-- START OF Extract provided --

The user 140 provides information to the system that allows the system to partition (through, for example, data nature mask 115) the data into both observable data and intervenable data 120. The analyst 140 on each of the individual features in the data set to define whether that data can be observed only, or whether it can be directly changed. As used herein the analyst may be a user or a person setting the system up for users. An example of a piece of information that can only be observed and not change directly would be the temperature reading on a gauge. That information is captured and read but there is no control to directly change it. An example of information that can be intervened upon would be a dial that controls the flow speed of a lubricant through the portion of machine that the temperature gauge is reading.

Once this information is provided to the system it flows into the data indexer 200. The data indexer 200 stores all incoming data and indexes it by time, as well as information identifying whether or not that data is observable or intervenable at the time of reading 205. At this point the data is not yet ready to be reasoned upon. the temporal reconciliation 210 must align the data in order for it to synchronize the input data with outputs that are typically read at a later point in time. Only after temporal reconciliation is the data ready to be processed and reasoned about. An example of the need for temporal reconciliation arises when we consider the case of a good which has been manufactured on a manufacturing line. Observable information includes all readings from the machine as well as ambient environmental information within the manufacturing facility. Intervenable information includes all of the settings that exists on those machines, the choices of suppliers of component parts, the workforce training level of the employees operating the machines, and any other choices that have been made during the process.

However, not present at the time of reading this information is the goal for an outcome that the organization has for this product—for example, to increase the yield and decrease scrap. To get this information, the organization must wait until the manufacturing of each specific good has been completed and a quality assurance evaluation has been performed on those goods. Only then can they understand the outcome of their process. Thus, the information regarding the goal of the process is not available at the same time as the telemetry about the process and the settings and decisions made during the execution of the process. Temporal reconciliation 210 aligns the information captured during the process with the outcome of the process which is only available at some future point in time.

Once this information has been temporally aligned, the temporal reconciler can place this information back into the data indexer 200, as temporally aligned data. At that point, the system connects the prepared data to the Evidence Evaluator.

-- END OF Extract provided --
-- START OF Recorded data --

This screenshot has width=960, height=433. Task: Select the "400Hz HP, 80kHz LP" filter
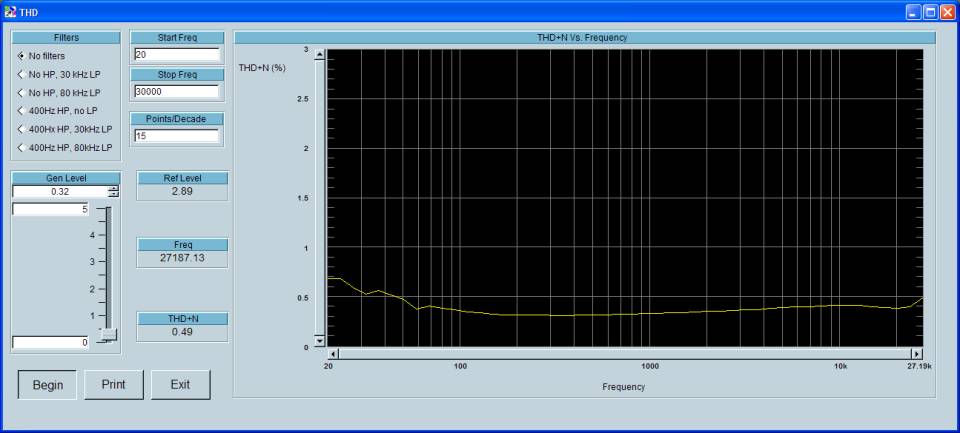(x=21, y=147)
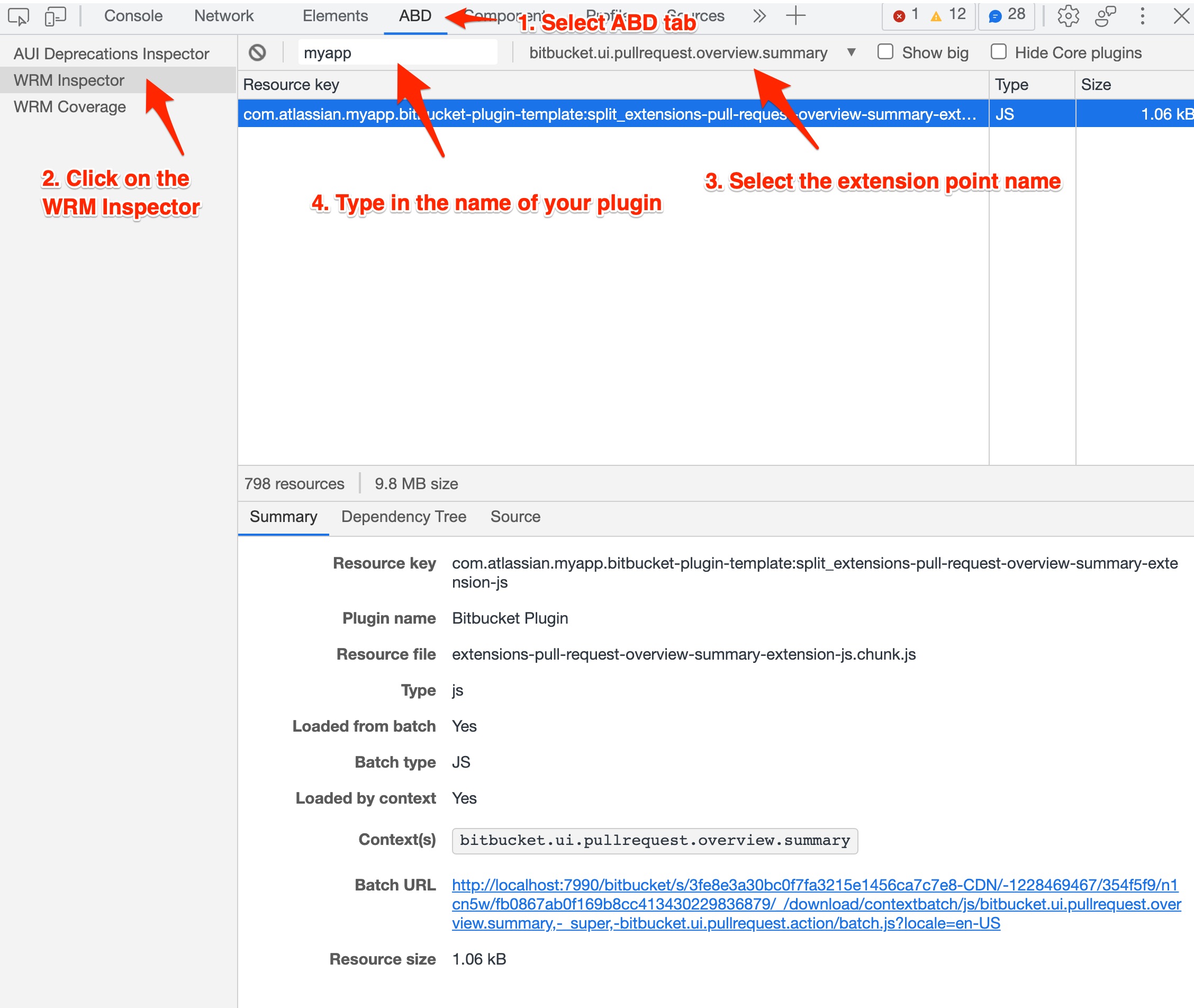The image size is (1194, 1008).
Task: Select the inspect element cursor icon
Action: [x=19, y=16]
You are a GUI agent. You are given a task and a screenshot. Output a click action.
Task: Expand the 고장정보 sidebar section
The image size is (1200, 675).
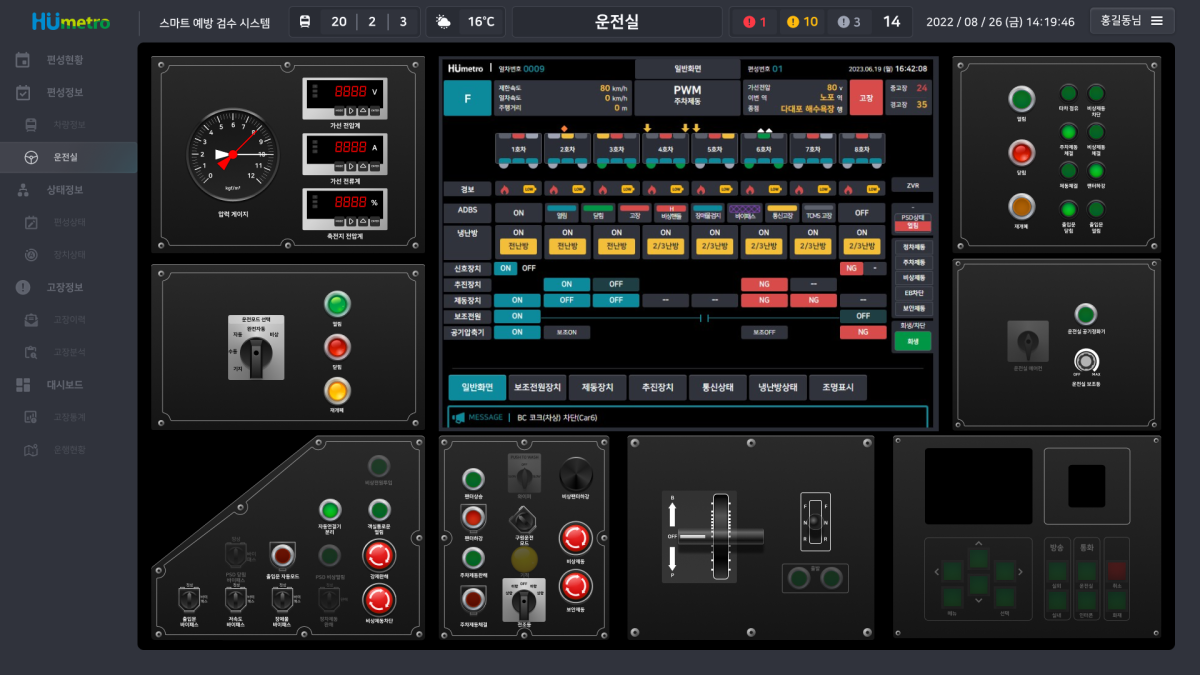(x=65, y=287)
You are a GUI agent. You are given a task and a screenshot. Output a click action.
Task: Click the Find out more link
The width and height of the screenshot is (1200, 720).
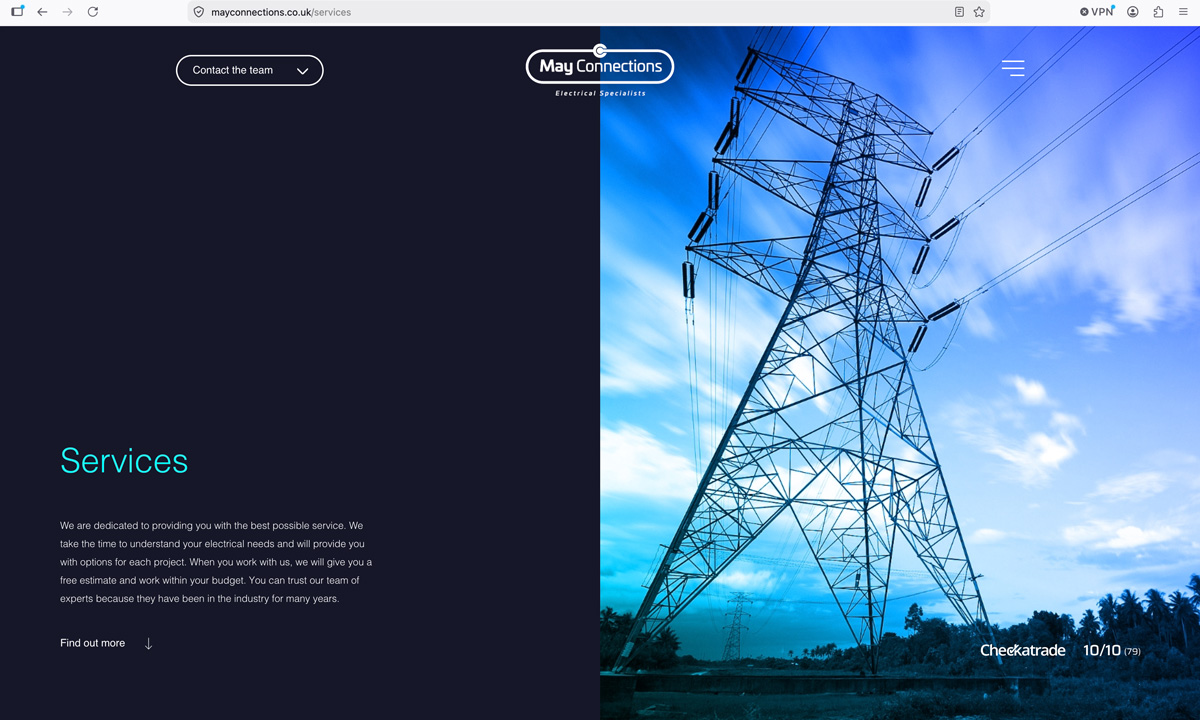point(92,643)
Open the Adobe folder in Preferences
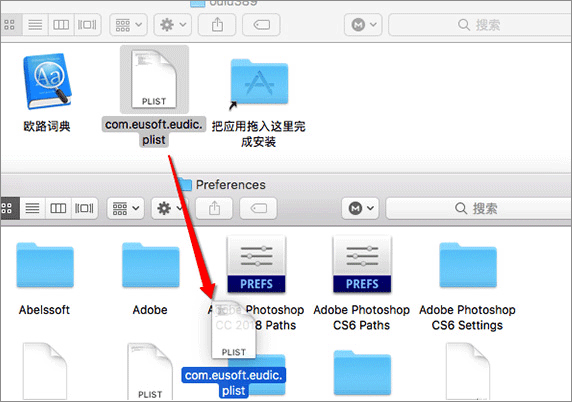 coord(151,265)
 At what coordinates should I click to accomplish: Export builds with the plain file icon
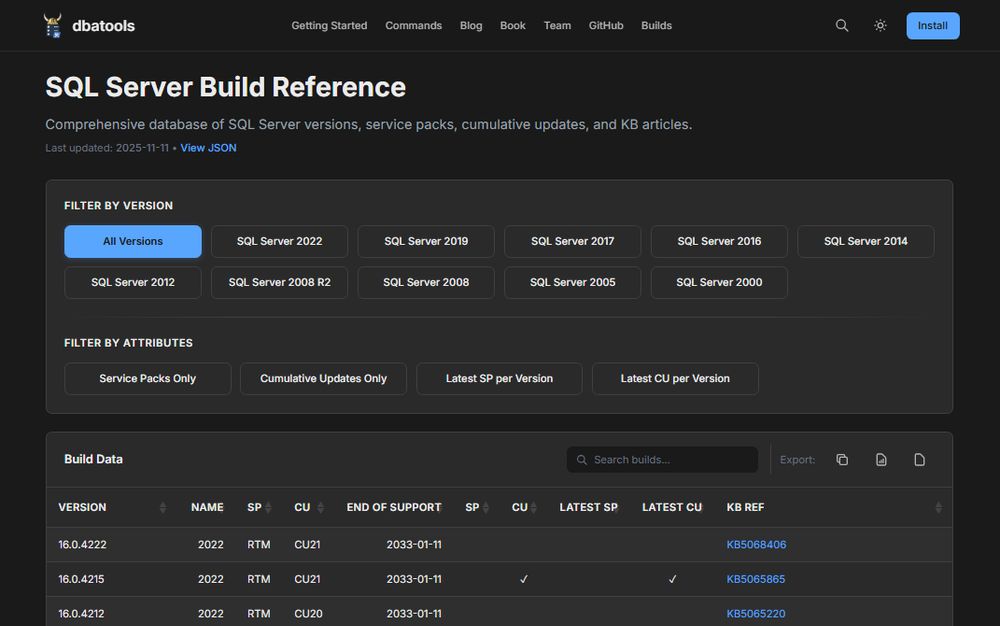click(918, 459)
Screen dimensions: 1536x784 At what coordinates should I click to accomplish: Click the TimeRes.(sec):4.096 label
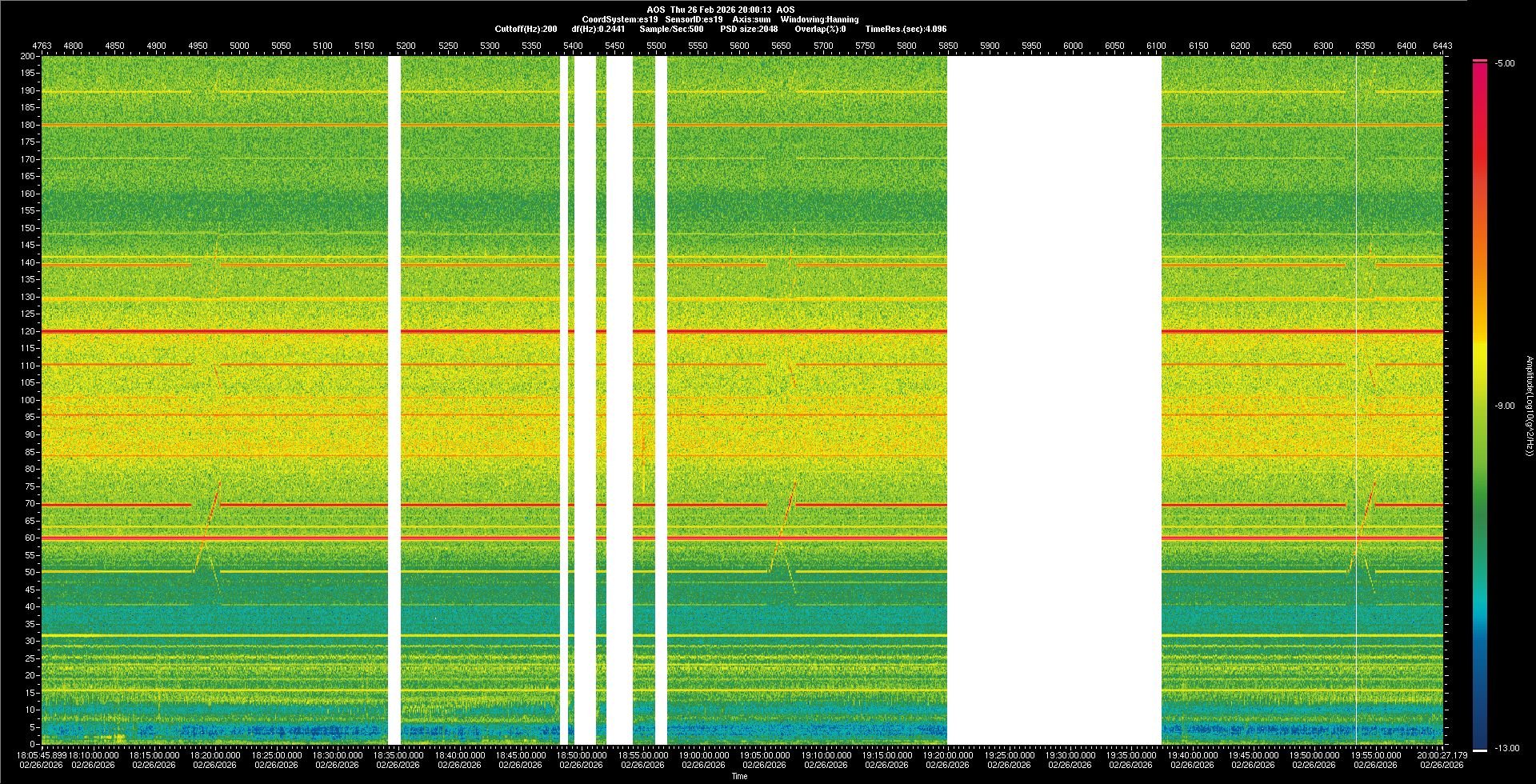coord(906,29)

-- END OF Recorded data --

=== What you need to do ===
[A] From the passage on temporal reconciliation, copy the section that begins at the words "However, not present" and stops after "future point in time.".
[B] According to the passage on temporal reconciliation, why must the manufacturing data be temporally reconciled before it can be reasoned about?
[C] Write the next part of the passage on temporal reconciliation, picking up right after its last sentence.

=== Exercise answers ===
[A]
However, not present at the time of reading this information is the goal for an outcome that the organization has for this product—for example, to increase the yield and decrease scrap. To get this information, the organization must wait until the manufacturing of each specific good has been completed and a quality assurance evaluation has been performed on those goods. Only then can they understand the outcome of their process. Thus, the information regarding the goal of the process is not available at the same time as the telemetry about the process and the settings and decisions made during the execution of the process. Temporal reconciliation 210 aligns the information captured during the process with the outcome of the process which is only available at some future point in time.

[B] The goal for the outcome, such as higher yield and less scrap, is known only after each good is finished and a quality assurance evaluation has been done. This means it isn't available at the same time as the process telemetry and the settings and decisions. Temporal reconciliation aligns the information captured during the process with that later outcome.

[C]
The Evidence Evaluator 330 is the portion of the system that makes request to the high speed solver engine 340 of the Probabilistic Evidence Engine 300 on specific rules to be solved.

In this step, one of several alternative approaches can be run by the evidence evaluator 330 system in order to do one of the following:

- Discover new evidence
- Validate (or invalidate) evidence which has already been discovered
- Update existing evidence

Each of these three processes calls the probabilistic evidence engine using different inputs.

Evidence Discoverer:

Here, the probabilistic evidence engine 300 is running on all indexed data related to the goal function catalog 180 as the data stream enters the system and is indexed and organized with temporal reconciliation (200, 210), the system learns patterns associated with this data. It does so by capturing this information and passing it to the probabilistic evidence engine 300 previously described. This engine discovers rule based segmentations that are probabilistic in nature, by optimizing the statistical separation between the data in the subpopulation defined by a combination of conditions (a rule) And a reference population, which is usually the collection of all data.

These segmentations form the probabilistic evidence which the system uses to reason about the goals 160 that the analyst 140 desires to optimize.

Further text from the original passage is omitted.